* _Text provided_:
They were revolutionary. The Voyagers discovered many moons around the planets we never knew were there. And even the ones we knew were there were literally just points of light in telescopes before that. All of sudden they changed to geologic objects, to worlds that had weather and volcanoes and tectonics. It was just night and day.
And then for the giant planets themselves, the real revelation was that there are two kinds of giant planets in our solar system, and it turns out now in other systems as well. There are the large gas giants, and then the Uranuses and Neptunes, which are smaller, dominated by volatiles—a different kind of beast. We didn’t know that at the time.
How long can the Voyagers keep running?
They have a plutonium power supply that is down to about a half from when they were launched, so the prediction is that the spacecraft could continue to have enough power to transmit until the early to mid-2020s. If they go into the mode of shutting down some of the more power-hungry systems as the power drops, they might be able to stretch that.
There’s nothing to photograph out there. But the squiggly-line science—the fields and particles, cosmic rays—those instruments are lower power, simple to operate. It’s conceivable that it could easily be another decade of having these outposts of human civilization out there.
As they continue on into interstellar space, what will they encounter?
Both of them will serendipitously pass by some nearby stars in 30,000, 100,000 or 200,000 years. There’s nothing that’s going to slow them down or stop them. They’re not going to change direction unless they happen to pass by something—a star we don’t know about or a rogue planet.
In the absence of sun or wind or anything that’s going to wear them down they could easily outlast us—our entire civilization, outlast our planet. The Earth will eventually be swallowed by the sun and the Voyagers could still be out there. That’s what’s so exciting about having the golden records on them.

* _Data below_:
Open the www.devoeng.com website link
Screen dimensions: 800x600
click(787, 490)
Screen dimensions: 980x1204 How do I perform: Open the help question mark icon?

* _Problem 1_:
According to the Voyager text, what two kinds of giant planets are there in our solar system?
* _Problem 2_:
Write out everything in the Voyager text from "There’s nothing to" down to "civilization out there.".

* _Written solution 1_:
Large gas giants, and smaller planets like Uranus and Neptune that are dominated by volatiles.

* _Written solution 2_:
There’s nothing to photograph out there. But the squiggly-line science—the fields and particles, cosmic rays—those instruments are lower power, simple to operate. It’s conceivable that it could easily be another decade of having these outposts of human civilization out there.